Cricket exit poised to be third strike for India

Article By : Peter Clarke

Foreign players are wooing Cricket Semiconductor to build the analog and power pure-play foundry in their region.

« Previously: Why India may lose Cricket wafer fab
 

If Cricket does pull out of India, it could represent a third strike for the sub-continent.

Lou Hutter, a former Texas Instruments executive working on the project, said: "Interestingly, a number of other countries have talked to us about siting this project in their region; all are places where the factors discussed above are eliminated entirely or greatly diminished. We are very confident in our specialty wafer fab strategy and the positive economic impact it will have on the country where it is built."

After working for Texas Instruments, Hutter worked as senior vice president at Dongbu HiTek (Seoul, South Korea) where he created and ran an analog foundry business unit.

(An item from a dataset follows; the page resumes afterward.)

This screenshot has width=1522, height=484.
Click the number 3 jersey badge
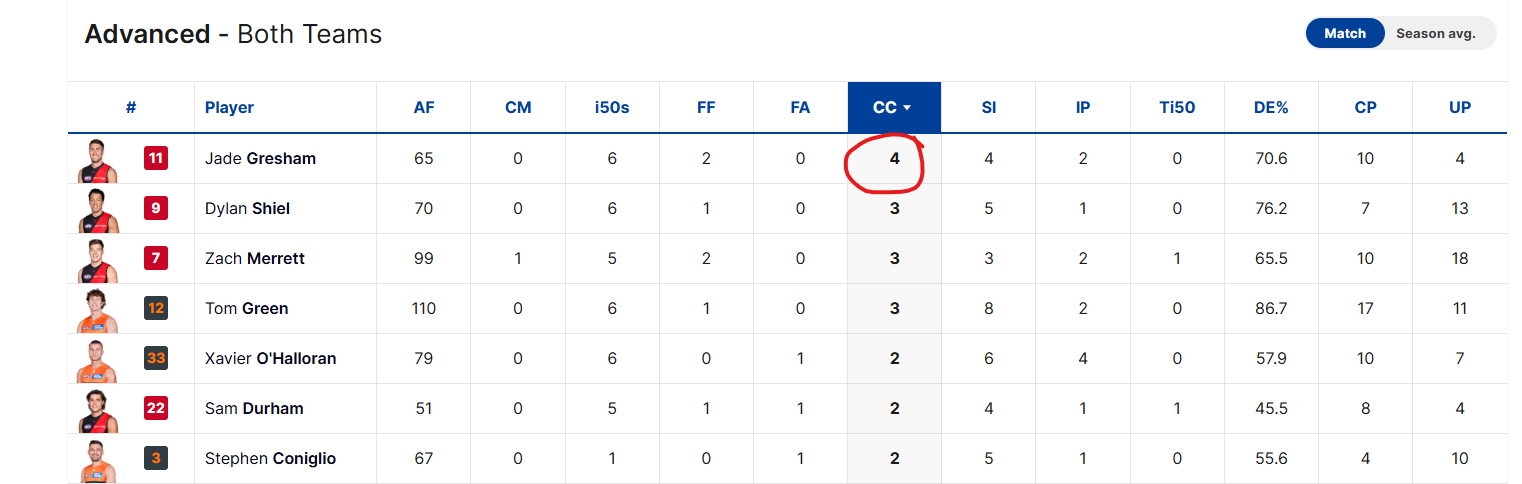pyautogui.click(x=156, y=458)

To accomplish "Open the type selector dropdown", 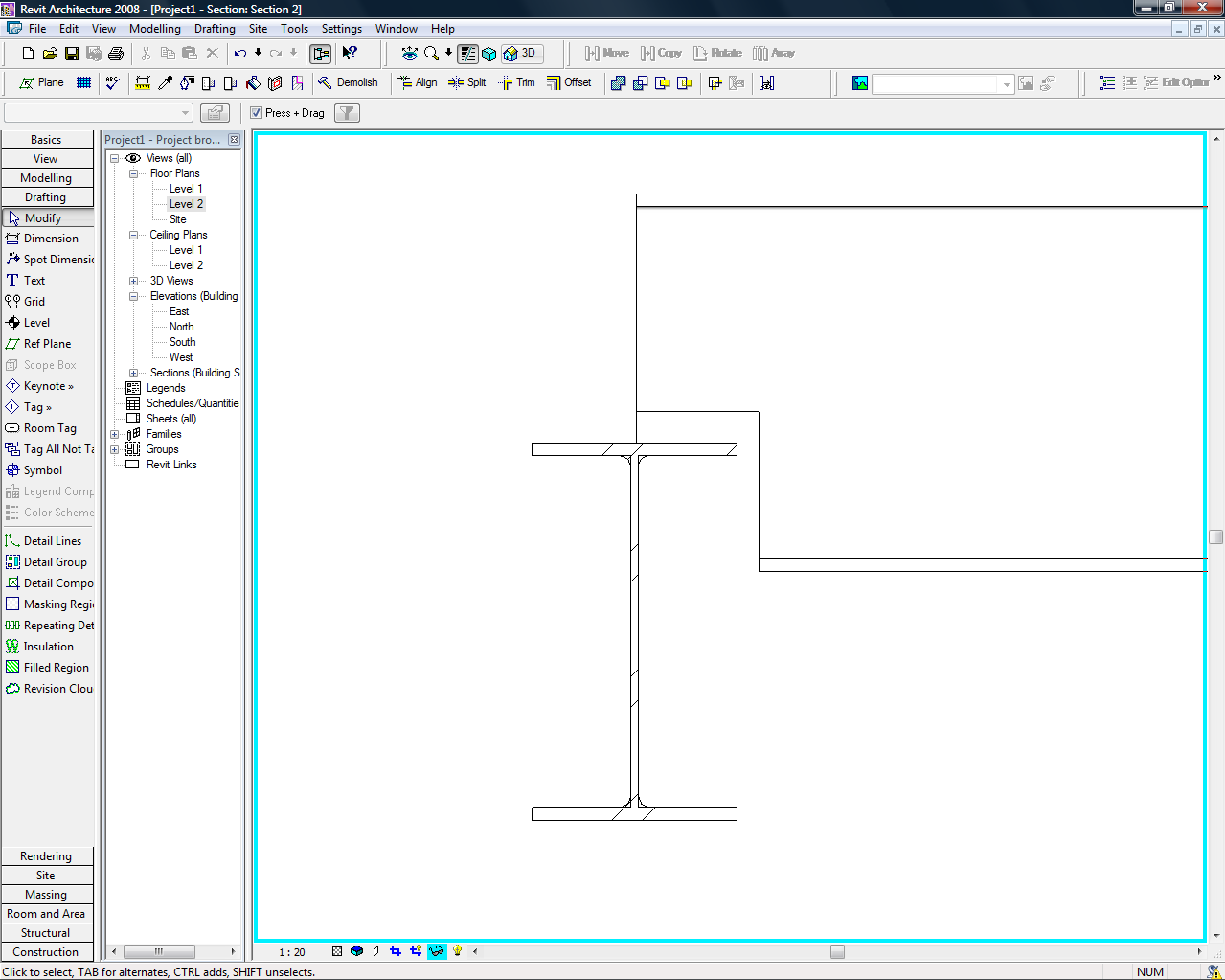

Meanwhile, one of the Cricket team has moved on. Former Globalfoundries executive Aabid Husain, joined Cricket Semiconductor as chief marketing officer in July 2015. Husain has now been hired as vice president of business development and sales at Atomera (Los Gatos, Calif.), a semiconductor materials intellectual property licensing company.

 
[india aabid husain (cr)]
Figure 1: Former Globalfoundries executive and current Cricket Semiconductor CMO, Aabid Husain.
 

In March 2014, after several years of discussion, the Indian government launched a plan to build two digital fabs. In 2016 local cement and infrastructure company Jaiprakash Associates pulled out of a consortium formed to build a wafer fab in Greater Noida in Uttar Pradesh, which included IBM and Tower Semiconductor. The second consortium, comprising HSMC Technologies, STMicroelectronics and Silterra Malaysia, has proposed to set up semiconductor wafer fabrication manufacturing facility in Gujarat. However, in the second half of 2016 that group was reportedly trying to attract equity and debt funding.